* _EXERCISE DIRECTIONS_
If a record holds a picture, drop the picture and return the rest of the record word for word.

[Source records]
BEGIN

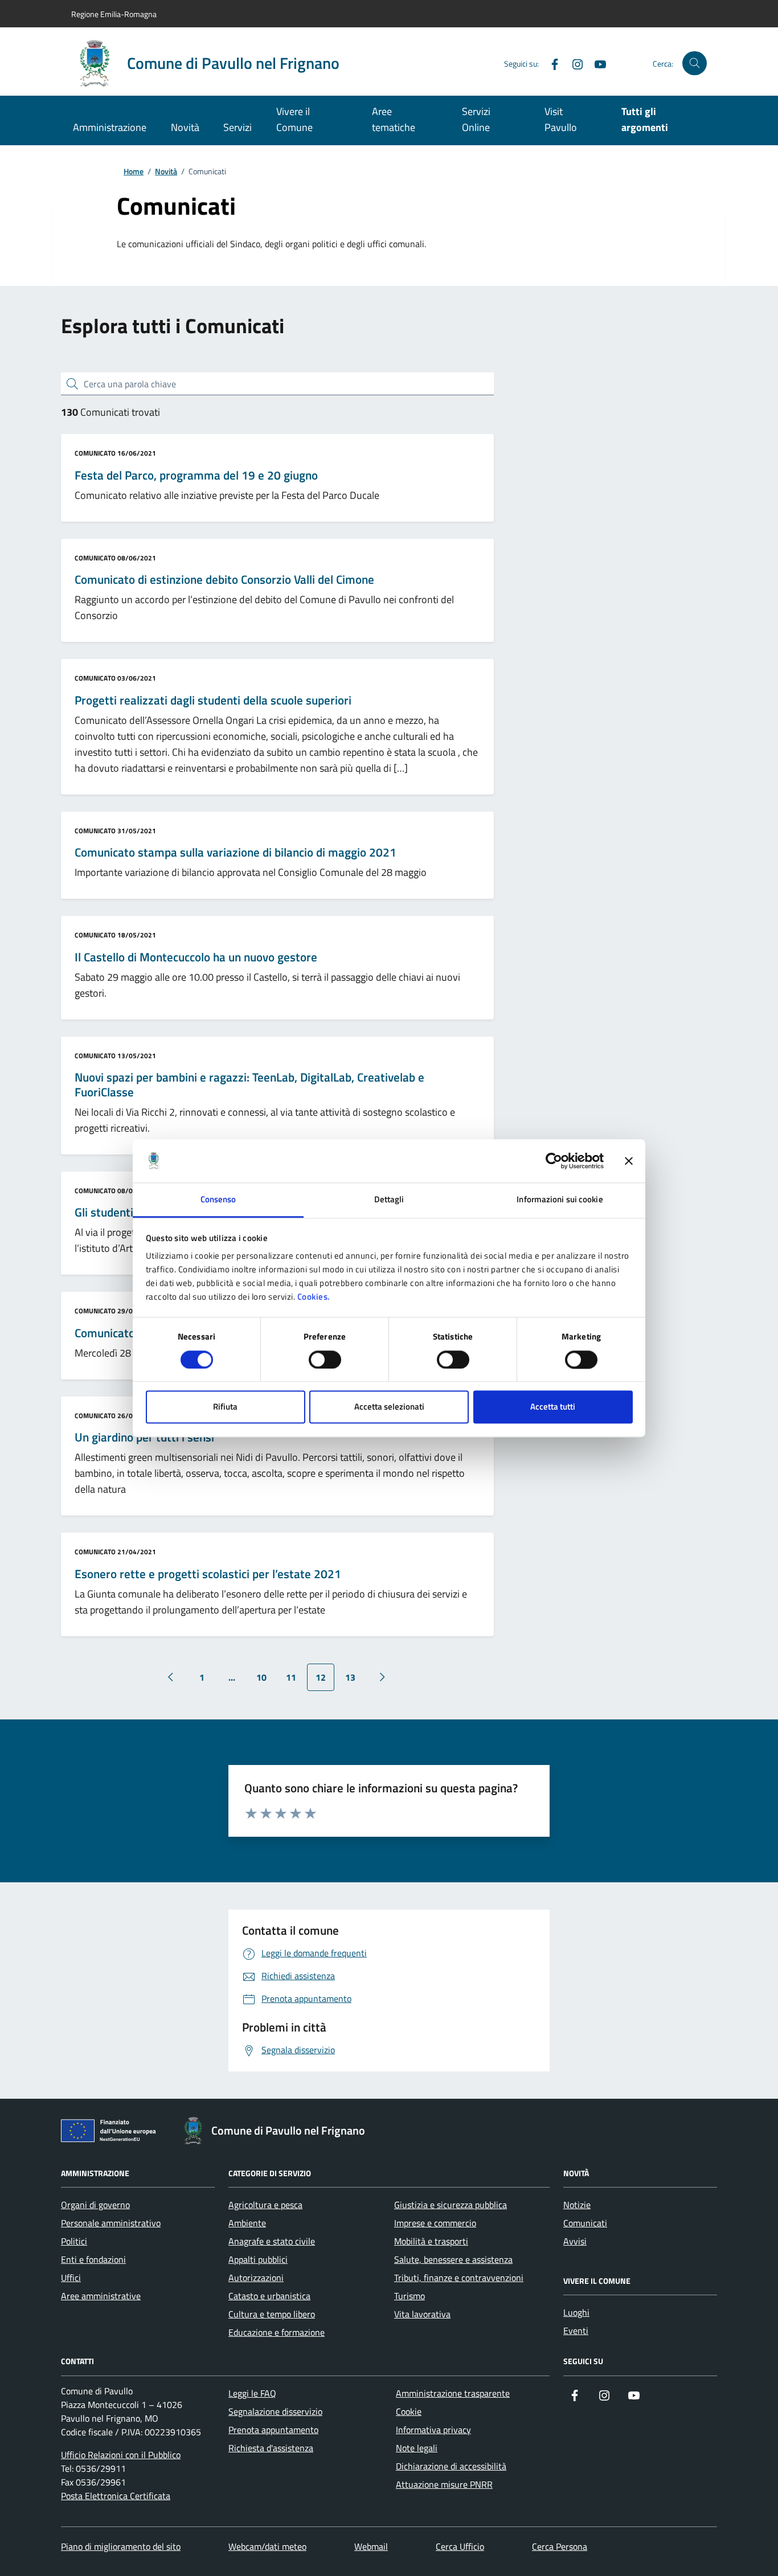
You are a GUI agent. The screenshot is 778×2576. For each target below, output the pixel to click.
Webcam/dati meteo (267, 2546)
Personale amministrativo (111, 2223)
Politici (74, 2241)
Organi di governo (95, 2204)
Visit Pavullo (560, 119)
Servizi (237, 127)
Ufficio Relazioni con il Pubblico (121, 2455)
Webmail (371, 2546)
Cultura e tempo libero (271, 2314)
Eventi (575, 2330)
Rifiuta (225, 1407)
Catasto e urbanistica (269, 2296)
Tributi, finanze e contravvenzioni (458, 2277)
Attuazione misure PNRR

END

* _SOLUTION FOR THIS PROBLEM_
You are a GUI agent. The screenshot is 778×2576. For each target below, output the pixel to click.
Webcam/dati meteo (267, 2546)
Personale amministrativo (111, 2223)
Politici (74, 2241)
Organi di governo (95, 2204)
Visit Pavullo (560, 119)
Servizi (237, 127)
Ufficio Relazioni con il Pubblico (121, 2455)
Webmail (371, 2546)
Cultura e tempo libero (271, 2314)
Eventi (575, 2330)
Rifiuta (225, 1407)
Catasto e urbanistica (269, 2296)
Tributi, finanze e contravvenzioni (458, 2277)
Attuazione misure PNRR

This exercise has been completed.